= Aliaa Bassiouny =

Egyptian academic

Aliaa Ibrahim Bassiouny is Associate Professor of Finance (with tenure) and Chair of the Department of Management at the American University in Cairo.

Dr. Bassiouny holds a BBA and an MBA both with a specialization in finance from the American University in Cairo. She received her Master in Research (MRes) and PhD (cum laude) from ESADE Business School in Spain. Her PhD thesis received distinguished recognition in the EDAMBA thesis competition. Dr. Bassiouny has an extensive research agenda on emerging markets, with her current research interests focused on the pricing dynamics of international foreign listed stocks as well as examining international portfolio management strategies of foreign investors in emerging markets using high frequency data-sets.

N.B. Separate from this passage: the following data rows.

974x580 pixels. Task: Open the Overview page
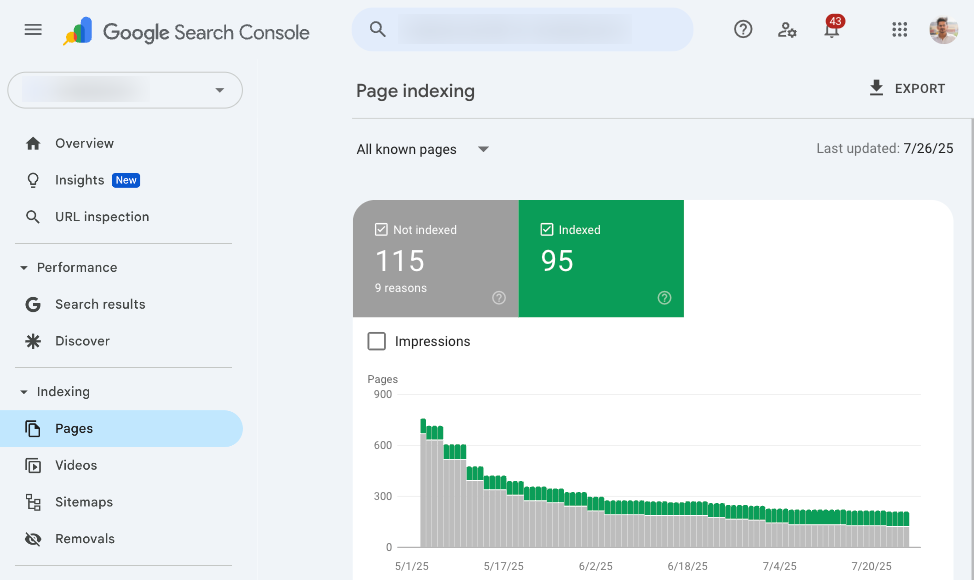pos(84,143)
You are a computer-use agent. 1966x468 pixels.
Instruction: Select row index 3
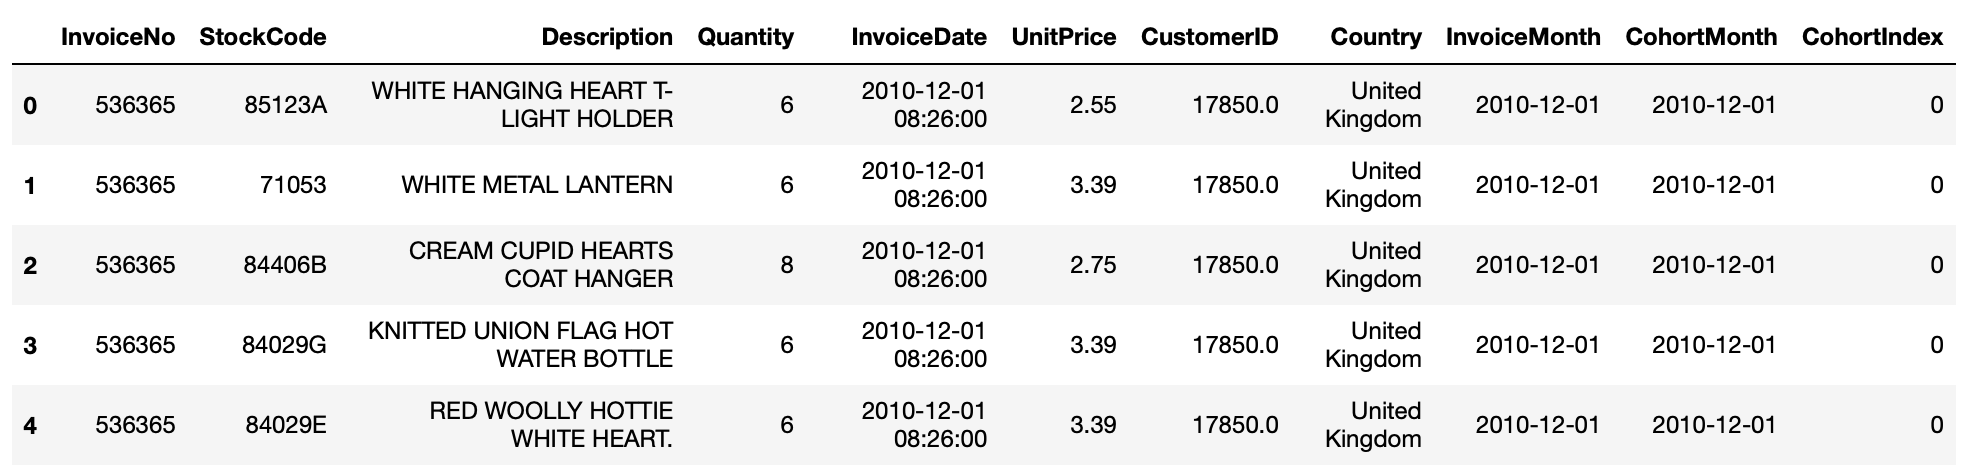(30, 345)
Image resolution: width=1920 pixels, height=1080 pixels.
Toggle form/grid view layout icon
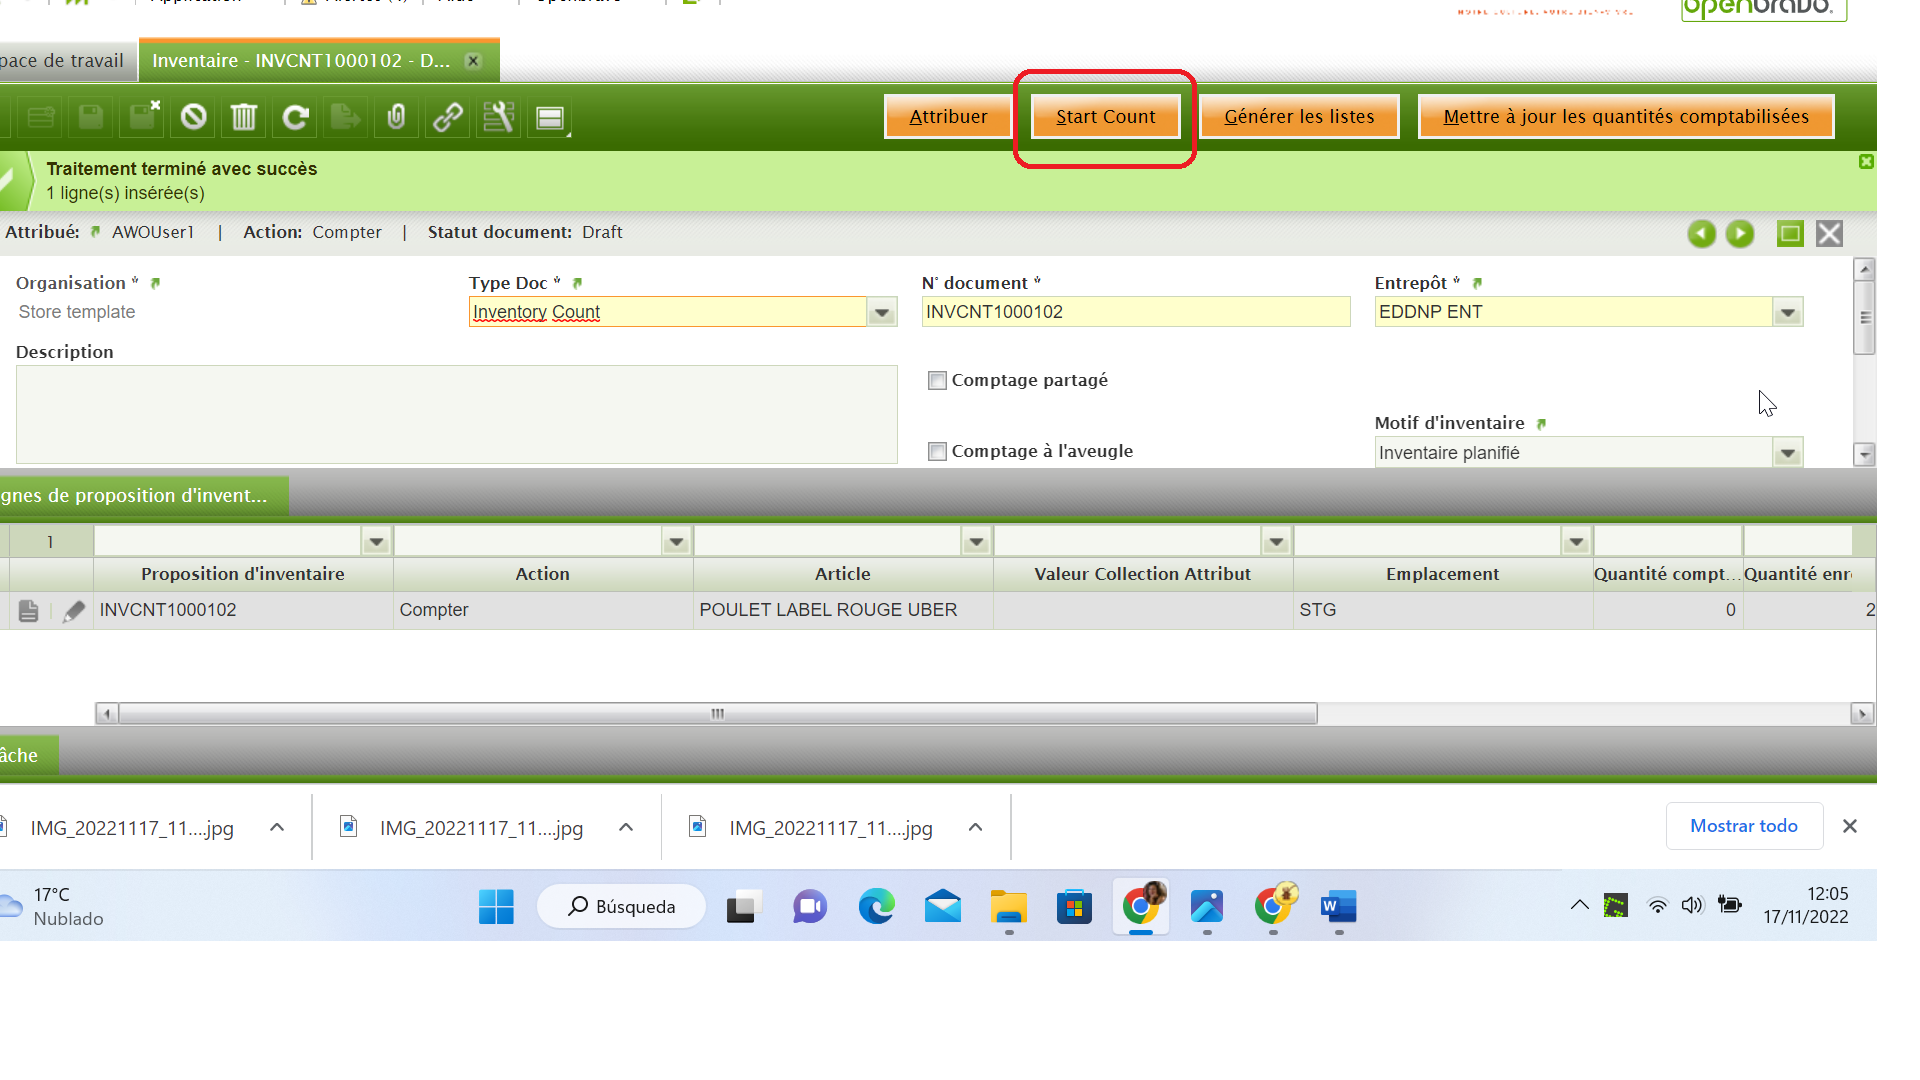coord(550,118)
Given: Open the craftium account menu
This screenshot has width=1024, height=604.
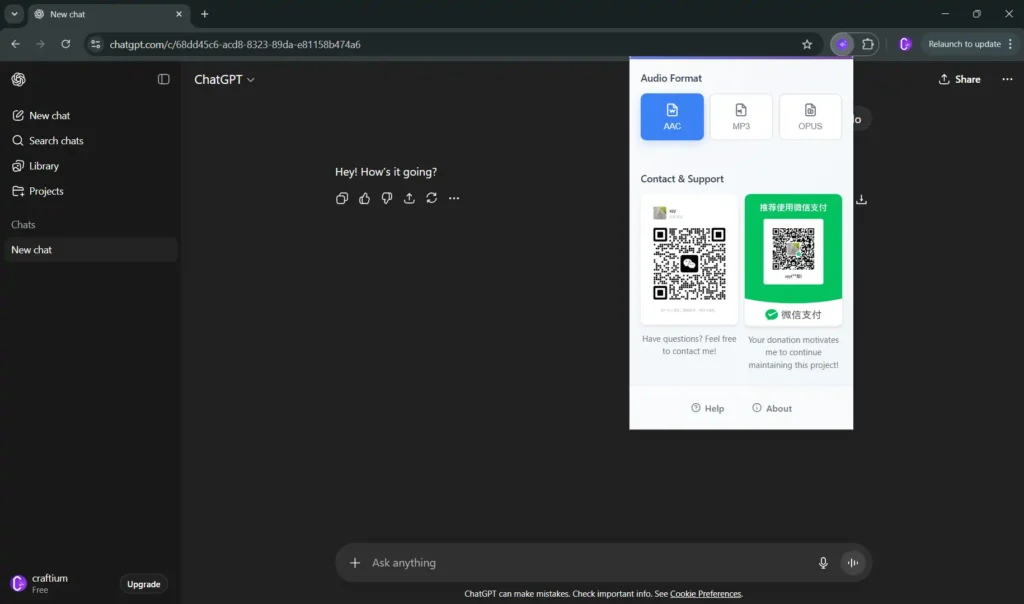Looking at the screenshot, I should coord(40,583).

She teaches undergraduate and graduate courses in business finance, international finance, investment analysis, portfolio management, financial modeling and financial econometrics. Bassiouny is involved in various executive financial training programs in financial analysis, financial projections, valuation and modeling aimed at business professionals, bankers and entrepreneurs. She is the finance trainer for startup companies at the AUC V-lab and the Goldman Sachs 10,000 women's program at AUC. Dr. Bassiouny is the faculty advisor to the student team representing AUC, and that won the local CFA Institute Research Challenge in Egypt for several years.